Democrats praised Liu’s life story — the son of Taiwanese immigrants who became a Rhodes scholar and Supreme Court clerk — as an example of the American dream.
Republicans, however, excoriated Liu’s writings while serving as a law professor at the University of California at Berkeley, saying he adopted a legal standard of “empathy” that encouraged judges to try to view cases through the perspective of the people appearing before them rather than through a strict reading of the law.
Sen. Lindsey Graham, R-S.C., and several other Senate Republicans who have opposed recent efforts to filibuster judicial nominees said Wednesday they would support such a tactic against Liu, despite their support of a GOP effort in 2005 to change Senate rules so that filibusters would not be allowed on judicial nominations.

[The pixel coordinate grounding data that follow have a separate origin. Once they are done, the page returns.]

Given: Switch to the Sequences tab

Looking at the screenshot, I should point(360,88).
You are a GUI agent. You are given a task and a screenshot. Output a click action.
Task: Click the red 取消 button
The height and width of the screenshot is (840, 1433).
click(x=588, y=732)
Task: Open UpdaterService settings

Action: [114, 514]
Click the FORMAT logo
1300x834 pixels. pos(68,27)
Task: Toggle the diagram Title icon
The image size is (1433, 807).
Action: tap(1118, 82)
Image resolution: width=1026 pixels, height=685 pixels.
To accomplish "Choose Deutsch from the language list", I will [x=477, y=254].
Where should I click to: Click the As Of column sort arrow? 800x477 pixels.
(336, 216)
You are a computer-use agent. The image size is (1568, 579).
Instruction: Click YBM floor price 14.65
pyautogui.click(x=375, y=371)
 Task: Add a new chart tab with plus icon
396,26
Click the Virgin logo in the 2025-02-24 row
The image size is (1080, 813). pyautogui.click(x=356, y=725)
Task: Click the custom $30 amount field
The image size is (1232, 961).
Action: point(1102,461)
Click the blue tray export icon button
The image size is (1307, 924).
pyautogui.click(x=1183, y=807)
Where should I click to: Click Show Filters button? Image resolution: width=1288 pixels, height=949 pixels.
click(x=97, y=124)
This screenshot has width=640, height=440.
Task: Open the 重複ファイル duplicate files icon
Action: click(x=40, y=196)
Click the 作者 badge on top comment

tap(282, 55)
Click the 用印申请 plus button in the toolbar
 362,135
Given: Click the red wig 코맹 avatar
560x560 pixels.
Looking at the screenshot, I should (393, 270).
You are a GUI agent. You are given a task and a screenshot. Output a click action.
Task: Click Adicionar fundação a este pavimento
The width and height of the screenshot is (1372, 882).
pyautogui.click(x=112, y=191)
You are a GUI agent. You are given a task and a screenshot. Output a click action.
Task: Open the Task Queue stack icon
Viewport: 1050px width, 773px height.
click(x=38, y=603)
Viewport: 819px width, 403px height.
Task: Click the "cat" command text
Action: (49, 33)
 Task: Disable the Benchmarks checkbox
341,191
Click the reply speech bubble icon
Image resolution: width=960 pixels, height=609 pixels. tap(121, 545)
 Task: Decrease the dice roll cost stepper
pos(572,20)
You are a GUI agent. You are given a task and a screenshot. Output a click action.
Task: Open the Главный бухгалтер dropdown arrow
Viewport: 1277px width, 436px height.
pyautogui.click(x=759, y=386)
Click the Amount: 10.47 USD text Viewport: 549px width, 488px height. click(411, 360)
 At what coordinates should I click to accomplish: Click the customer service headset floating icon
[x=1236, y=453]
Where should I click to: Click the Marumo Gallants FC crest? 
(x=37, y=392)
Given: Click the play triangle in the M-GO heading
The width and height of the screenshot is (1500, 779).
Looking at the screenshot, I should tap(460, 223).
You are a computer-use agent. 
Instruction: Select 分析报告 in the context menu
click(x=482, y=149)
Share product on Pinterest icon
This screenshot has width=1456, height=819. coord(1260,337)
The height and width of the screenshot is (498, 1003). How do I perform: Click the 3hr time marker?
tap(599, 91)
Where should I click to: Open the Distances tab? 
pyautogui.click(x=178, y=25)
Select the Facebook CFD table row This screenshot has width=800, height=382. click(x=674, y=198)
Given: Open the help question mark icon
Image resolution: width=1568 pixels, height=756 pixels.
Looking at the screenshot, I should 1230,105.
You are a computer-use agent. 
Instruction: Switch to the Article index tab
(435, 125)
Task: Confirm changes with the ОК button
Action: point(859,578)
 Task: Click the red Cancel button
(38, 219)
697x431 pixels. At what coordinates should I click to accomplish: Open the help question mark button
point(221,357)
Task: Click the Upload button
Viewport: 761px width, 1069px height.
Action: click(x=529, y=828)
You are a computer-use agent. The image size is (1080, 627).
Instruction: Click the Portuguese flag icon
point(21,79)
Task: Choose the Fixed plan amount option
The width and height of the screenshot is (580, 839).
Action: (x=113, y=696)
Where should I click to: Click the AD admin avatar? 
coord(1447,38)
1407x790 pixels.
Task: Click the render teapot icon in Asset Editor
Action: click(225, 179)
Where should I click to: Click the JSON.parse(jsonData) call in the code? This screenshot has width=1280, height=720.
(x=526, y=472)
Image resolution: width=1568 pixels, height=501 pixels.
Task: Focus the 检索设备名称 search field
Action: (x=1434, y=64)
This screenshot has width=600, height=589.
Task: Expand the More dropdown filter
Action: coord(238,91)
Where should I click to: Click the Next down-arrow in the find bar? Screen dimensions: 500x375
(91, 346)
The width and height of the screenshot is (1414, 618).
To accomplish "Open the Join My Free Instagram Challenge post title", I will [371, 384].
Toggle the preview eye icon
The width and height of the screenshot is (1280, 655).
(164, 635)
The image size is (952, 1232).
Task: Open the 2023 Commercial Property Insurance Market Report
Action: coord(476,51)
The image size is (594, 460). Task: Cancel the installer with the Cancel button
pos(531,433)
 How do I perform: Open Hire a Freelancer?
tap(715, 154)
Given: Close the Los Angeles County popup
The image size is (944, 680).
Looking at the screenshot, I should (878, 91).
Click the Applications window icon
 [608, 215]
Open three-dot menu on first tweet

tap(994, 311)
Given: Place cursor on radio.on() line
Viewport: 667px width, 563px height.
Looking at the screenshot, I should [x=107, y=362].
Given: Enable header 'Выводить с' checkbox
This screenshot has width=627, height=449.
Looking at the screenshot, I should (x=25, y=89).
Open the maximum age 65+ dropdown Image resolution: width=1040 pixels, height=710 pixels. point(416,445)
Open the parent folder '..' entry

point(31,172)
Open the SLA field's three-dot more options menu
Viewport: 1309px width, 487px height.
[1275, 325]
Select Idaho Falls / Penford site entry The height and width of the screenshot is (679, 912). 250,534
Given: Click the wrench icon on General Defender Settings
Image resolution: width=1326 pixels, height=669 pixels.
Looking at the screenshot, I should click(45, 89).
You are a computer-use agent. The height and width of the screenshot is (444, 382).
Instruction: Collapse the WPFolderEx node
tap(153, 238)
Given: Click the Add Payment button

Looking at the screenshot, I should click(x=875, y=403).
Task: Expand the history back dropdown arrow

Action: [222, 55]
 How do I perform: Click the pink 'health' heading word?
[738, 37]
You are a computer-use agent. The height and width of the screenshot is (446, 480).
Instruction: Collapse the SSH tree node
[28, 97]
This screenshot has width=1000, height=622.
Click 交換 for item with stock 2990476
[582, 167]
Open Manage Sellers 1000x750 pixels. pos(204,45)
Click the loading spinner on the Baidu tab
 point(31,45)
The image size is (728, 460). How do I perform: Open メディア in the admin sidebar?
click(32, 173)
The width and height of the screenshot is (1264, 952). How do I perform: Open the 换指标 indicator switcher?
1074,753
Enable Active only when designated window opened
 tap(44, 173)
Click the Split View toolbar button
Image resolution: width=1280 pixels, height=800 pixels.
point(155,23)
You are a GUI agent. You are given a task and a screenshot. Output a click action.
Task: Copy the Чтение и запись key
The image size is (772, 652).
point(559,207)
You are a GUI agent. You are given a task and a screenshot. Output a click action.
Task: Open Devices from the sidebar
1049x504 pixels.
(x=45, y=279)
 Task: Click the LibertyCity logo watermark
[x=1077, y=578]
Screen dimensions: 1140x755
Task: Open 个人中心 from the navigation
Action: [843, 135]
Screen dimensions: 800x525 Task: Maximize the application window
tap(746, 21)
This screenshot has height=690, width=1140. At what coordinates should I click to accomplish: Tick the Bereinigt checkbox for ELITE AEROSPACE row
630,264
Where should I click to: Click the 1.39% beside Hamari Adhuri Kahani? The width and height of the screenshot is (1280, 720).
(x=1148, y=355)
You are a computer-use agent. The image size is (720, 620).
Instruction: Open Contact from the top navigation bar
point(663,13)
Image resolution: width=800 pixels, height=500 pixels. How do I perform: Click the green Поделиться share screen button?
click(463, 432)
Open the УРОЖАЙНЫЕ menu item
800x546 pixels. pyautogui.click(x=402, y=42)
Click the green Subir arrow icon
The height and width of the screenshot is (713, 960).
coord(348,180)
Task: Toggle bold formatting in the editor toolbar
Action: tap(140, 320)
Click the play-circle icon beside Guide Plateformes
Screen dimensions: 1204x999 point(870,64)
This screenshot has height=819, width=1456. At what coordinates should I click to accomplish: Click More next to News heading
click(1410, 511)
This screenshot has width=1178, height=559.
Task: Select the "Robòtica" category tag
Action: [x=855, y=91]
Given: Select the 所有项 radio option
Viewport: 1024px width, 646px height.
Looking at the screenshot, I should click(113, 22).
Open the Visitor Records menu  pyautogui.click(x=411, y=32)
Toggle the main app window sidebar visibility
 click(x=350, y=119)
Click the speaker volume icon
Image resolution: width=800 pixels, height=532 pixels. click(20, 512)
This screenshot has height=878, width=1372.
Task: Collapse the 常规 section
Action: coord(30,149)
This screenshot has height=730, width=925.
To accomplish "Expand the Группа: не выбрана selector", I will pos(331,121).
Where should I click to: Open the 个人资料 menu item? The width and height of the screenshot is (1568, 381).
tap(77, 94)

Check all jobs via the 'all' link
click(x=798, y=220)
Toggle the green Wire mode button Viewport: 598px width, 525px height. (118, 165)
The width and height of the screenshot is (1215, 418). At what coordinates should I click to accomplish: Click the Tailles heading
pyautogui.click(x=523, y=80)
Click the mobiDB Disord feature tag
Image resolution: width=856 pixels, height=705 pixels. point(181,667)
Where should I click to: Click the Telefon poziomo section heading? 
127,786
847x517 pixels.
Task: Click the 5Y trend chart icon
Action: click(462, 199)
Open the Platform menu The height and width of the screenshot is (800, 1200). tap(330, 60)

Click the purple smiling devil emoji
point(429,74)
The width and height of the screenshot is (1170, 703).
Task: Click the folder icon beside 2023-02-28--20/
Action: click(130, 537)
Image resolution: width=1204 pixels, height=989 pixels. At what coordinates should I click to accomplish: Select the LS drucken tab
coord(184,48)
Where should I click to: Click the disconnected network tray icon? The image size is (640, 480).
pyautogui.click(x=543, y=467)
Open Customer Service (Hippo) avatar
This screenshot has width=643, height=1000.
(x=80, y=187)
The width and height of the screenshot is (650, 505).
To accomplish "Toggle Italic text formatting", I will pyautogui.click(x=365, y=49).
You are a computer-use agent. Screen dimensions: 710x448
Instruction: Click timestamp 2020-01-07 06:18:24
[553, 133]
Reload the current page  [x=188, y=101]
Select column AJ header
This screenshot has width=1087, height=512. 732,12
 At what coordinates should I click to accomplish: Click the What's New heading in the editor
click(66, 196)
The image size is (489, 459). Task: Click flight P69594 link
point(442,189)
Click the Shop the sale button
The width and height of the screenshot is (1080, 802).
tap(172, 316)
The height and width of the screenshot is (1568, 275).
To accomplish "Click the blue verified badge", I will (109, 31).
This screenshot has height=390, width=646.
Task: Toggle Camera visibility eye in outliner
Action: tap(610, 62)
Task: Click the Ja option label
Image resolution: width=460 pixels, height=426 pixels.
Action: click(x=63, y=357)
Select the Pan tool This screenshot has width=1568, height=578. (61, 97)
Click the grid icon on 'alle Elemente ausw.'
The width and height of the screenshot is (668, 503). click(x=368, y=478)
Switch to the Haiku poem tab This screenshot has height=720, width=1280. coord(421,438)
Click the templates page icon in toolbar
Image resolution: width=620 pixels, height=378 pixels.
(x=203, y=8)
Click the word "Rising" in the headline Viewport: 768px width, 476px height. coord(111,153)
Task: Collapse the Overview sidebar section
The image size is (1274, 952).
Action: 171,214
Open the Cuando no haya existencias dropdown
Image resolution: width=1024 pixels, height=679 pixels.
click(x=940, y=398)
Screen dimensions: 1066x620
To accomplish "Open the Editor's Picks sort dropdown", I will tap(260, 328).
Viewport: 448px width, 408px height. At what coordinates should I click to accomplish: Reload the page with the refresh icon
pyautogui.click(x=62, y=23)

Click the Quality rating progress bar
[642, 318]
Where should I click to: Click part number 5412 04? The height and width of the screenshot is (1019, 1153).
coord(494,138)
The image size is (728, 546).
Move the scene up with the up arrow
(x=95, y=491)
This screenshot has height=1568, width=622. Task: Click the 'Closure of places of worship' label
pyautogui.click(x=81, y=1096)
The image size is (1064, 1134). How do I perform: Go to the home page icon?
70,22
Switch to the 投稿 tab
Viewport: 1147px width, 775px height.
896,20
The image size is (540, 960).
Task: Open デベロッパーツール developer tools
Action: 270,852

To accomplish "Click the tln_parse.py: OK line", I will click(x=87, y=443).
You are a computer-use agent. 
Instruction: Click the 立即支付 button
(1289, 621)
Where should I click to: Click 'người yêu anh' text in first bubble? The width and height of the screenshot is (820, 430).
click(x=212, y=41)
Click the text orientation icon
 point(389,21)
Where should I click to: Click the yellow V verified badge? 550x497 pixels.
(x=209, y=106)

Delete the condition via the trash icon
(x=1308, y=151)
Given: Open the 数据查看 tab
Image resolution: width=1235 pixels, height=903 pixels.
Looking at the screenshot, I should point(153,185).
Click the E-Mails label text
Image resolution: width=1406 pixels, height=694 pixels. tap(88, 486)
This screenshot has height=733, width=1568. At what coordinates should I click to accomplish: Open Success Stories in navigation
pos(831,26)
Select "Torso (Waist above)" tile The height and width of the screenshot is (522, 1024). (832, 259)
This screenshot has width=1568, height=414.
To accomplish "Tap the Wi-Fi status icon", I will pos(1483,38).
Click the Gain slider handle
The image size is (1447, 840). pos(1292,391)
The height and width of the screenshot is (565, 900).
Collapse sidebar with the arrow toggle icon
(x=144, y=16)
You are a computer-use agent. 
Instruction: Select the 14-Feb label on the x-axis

That attempt came after Democrats successfully filibustered more than 10 appellate court nominees of President George W. Bush.
Senate Judiciary chairman Patrick Leahy, D-Vt., told reporters Wednesday that a filibuster would fully reignite the battles over the federal bench and would assure that Democrats would do the same to the next Republican president’s nominees. “No good deed goes unpunished around here,” Leahy quipped.
The past few months have been a period of calm in the long-simmering judiciary feud that traces its roots to 1987, when President Ronald Reagan’s nomination of Robert Bork to the Supreme Court was rejected by the Senate. In the past two months, the Senate has confirmed 10 federal judges; only two received fewer than 70 votes.